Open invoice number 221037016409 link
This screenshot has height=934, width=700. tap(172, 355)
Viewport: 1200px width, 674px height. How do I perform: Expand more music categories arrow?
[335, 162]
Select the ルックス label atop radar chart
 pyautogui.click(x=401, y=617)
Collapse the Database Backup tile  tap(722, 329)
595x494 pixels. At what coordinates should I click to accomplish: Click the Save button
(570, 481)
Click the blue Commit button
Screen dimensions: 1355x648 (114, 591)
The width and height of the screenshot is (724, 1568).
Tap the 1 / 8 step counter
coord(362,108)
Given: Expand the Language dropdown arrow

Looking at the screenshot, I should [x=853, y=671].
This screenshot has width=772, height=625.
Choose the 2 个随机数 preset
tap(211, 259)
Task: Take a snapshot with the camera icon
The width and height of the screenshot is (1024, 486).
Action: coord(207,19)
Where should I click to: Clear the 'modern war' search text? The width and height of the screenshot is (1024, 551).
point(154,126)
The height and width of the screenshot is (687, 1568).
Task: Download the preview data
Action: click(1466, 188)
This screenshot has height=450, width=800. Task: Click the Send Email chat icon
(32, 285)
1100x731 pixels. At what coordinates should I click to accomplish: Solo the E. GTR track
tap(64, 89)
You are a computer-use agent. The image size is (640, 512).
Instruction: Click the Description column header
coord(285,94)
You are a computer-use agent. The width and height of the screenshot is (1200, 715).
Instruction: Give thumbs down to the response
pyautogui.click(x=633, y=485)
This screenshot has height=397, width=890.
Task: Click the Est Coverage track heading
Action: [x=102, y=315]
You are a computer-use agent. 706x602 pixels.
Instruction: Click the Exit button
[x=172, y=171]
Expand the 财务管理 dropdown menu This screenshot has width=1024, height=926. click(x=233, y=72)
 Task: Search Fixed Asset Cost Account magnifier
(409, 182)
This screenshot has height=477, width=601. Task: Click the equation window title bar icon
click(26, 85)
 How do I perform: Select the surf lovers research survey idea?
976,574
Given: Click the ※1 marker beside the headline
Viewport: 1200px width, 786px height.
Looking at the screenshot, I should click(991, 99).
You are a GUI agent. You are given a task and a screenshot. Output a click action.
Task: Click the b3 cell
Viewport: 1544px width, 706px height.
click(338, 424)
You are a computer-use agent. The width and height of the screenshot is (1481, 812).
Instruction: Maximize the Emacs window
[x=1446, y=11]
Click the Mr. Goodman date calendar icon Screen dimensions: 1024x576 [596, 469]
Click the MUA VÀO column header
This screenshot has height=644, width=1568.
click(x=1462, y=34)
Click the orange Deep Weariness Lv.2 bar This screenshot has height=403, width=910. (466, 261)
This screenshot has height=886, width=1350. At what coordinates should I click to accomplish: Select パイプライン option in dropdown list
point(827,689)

## EXERCISE INSTRUCTIONS
Retype all the data exactly, line for line.

## ANSWER BELOW
Open invoice number 221037016409 link
This screenshot has height=934, width=700. tap(172, 355)
Viewport: 1200px width, 674px height. How do I perform: Expand more music categories arrow?
[335, 162]
Select the ルックス label atop radar chart
 pyautogui.click(x=401, y=617)
Collapse the Database Backup tile  tap(722, 329)
595x494 pixels. At what coordinates should I click to accomplish: Click the Save button
(570, 481)
Click the blue Commit button
Screen dimensions: 1355x648 (114, 591)
The width and height of the screenshot is (724, 1568).
Tap the 1 / 8 step counter
coord(362,108)
Given: Expand the Language dropdown arrow

Looking at the screenshot, I should [x=853, y=671].
This screenshot has width=772, height=625.
Choose the 2 个随机数 preset
tap(211, 259)
Task: Take a snapshot with the camera icon
The width and height of the screenshot is (1024, 486).
Action: coord(207,19)
Where should I click to: Clear the 'modern war' search text? The width and height of the screenshot is (1024, 551).
point(154,126)
The height and width of the screenshot is (687, 1568).
Task: Download the preview data
Action: click(1466, 188)
This screenshot has height=450, width=800. Task: Click the Send Email chat icon
(32, 285)
1100x731 pixels. At what coordinates should I click to accomplish: Solo the E. GTR track
tap(64, 89)
You are a computer-use agent. The image size is (640, 512).
Instruction: Click the Description column header
coord(285,94)
You are a computer-use agent. The width and height of the screenshot is (1200, 715).
Instruction: Give thumbs down to the response
pyautogui.click(x=633, y=485)
This screenshot has height=397, width=890.
Task: Click the Est Coverage track heading
Action: [x=102, y=315]
You are a computer-use agent. 706x602 pixels.
Instruction: Click the Exit button
[x=172, y=171]
Expand the 财务管理 dropdown menu This screenshot has width=1024, height=926. click(x=233, y=72)
 Task: Search Fixed Asset Cost Account magnifier
(409, 182)
This screenshot has height=477, width=601. Task: Click the equation window title bar icon
click(26, 85)
 How do I perform: Select the surf lovers research survey idea?
976,574
Given: Click the ※1 marker beside the headline
Viewport: 1200px width, 786px height.
Looking at the screenshot, I should click(991, 99).
You are a GUI agent. You are given a task and a screenshot. Output a click action.
Task: Click the b3 cell
Viewport: 1544px width, 706px height.
click(338, 424)
You are a computer-use agent. The width and height of the screenshot is (1481, 812).
Instruction: Maximize the Emacs window
[x=1446, y=11]
Click the Mr. Goodman date calendar icon Screen dimensions: 1024x576 [596, 469]
Click the MUA VÀO column header
This screenshot has height=644, width=1568.
click(x=1462, y=34)
Click the orange Deep Weariness Lv.2 bar This screenshot has height=403, width=910. (466, 261)
This screenshot has height=886, width=1350. At what coordinates should I click to accomplish: Select パイプライン option in dropdown list
point(827,689)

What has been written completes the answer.